A Polícia Civil prendeu um homem suspeito de ser o autor de mais de 20 ataques a caixas eletrônicos no Tocantins, Goiás e Maranhão. A prisão ocorreu nesta quarta-feira, 18, durante a operação Alligator, da Divisão Estadual de Repressão ao Crime Organizado (Deic) Palmas, que visava capturar o suspeito dos crimes. 

Conforme a Deic, a prisão ocorreu em Pequizeiro e com o suspeito estavam réguas, fita adesiva, cola, vários envelopes de depósito bancário utilizados no crime, em que o homem ‘pescava’ os envelopes com dinheiro em caixas eletrônicos. Também foi apreendido dinheiro, que não foi informado o quantitativo. O suspeito foi preso e encaminhado a Casa de Prisão Provisória de Guaraí.

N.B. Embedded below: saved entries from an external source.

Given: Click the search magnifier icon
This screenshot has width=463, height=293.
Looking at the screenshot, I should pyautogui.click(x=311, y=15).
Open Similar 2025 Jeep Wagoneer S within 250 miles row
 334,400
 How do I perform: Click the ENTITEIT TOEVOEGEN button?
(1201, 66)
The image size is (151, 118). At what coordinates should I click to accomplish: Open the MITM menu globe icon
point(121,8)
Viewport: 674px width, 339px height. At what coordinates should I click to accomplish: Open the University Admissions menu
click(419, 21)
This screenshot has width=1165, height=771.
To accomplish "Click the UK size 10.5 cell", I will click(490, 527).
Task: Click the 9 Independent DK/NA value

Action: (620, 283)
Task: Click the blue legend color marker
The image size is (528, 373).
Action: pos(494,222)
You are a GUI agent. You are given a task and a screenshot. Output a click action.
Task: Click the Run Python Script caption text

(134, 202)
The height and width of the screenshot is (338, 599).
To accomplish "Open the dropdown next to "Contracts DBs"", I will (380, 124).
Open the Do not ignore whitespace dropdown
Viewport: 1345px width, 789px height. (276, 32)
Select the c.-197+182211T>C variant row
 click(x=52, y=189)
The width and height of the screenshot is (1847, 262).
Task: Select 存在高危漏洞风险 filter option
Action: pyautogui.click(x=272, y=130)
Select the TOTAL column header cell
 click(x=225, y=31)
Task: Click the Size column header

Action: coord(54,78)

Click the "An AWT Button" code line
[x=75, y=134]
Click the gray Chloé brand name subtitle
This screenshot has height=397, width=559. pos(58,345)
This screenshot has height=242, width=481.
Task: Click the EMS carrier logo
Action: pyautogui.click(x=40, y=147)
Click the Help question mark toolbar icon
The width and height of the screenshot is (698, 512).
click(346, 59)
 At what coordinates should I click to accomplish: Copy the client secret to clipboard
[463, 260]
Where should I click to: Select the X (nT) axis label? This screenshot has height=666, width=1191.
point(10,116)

Ainda durante a prisão do suspeito, a Unidade Especializada cumpriu mandados de busca e apreensão nas cidades de Delta (MG) e Goiânia (GO), em residências de pessoas ligadas ao criminoso que são suspeitas de lavagem de dinheiro.

Modus Operandi

Quando o suspeito se dirigia até um caixa eletrônico simulando realizar um depósito, para que a passagem destinada à inserção do envelope se abra. “Nesse momento é inserido um objeto em forma de régua com uma fita adesiva afixada em sua extremidade, a cola constante na fita, em contato com envelope de papel, faz com que o mesmo grude na régua, possibilitando, assim, que o marginal possa retirar um a um, do interior do terminal”, explicou  o delegado Eduardo Menezes, responsável pelo caso. Essa técnica é conhecida no meio criminoso como “pescaria” e "boca de jacaré”.

“Conforme se infere do exame de todos os boletins de ocorrências registrados, os dias da semana sempre são o domingo e a segunda-feira, logo ao amanhecer”, finalizou Menezes.  A opção por esses dias ocorre já que nestes dias os caixas eletrônicos têm uma maior quantidade de envelopes aguardando a conferência e posterior compensação financeira por parte do banco, além da pouca movimentação de clientes durante o período.

No Tocantins, a investigação da Deic começou em maio quando o suspeito teria cometido o crime em Araguaína, quando teria subtraído do interior de caixas eletrônicos dez envelopes com dinheiro e cheques. A investigação descobriu que em mais de 12 ações criminosas desse modus operandi ocorreram no Estado durante os meses de maio, junho, julho e agosto. Os crimes foram registrados em agências bancárias de Palmas, Guaraí e  novamente Araguaína. Na Capital, em junho, o suspeito teria atacado, em sequência, quatro agências bancárias de duas diferentes instituições financeiras. 

Posteriormente, o suspeito preso teria passado a cometer o mesmo crime em Imperatriz (MA). Além disso, ainda em 2020, o homem teria atuado em Goiás cometendo o mesmo tipo de ataque em pelo menos sete ataques contra agências bancárias.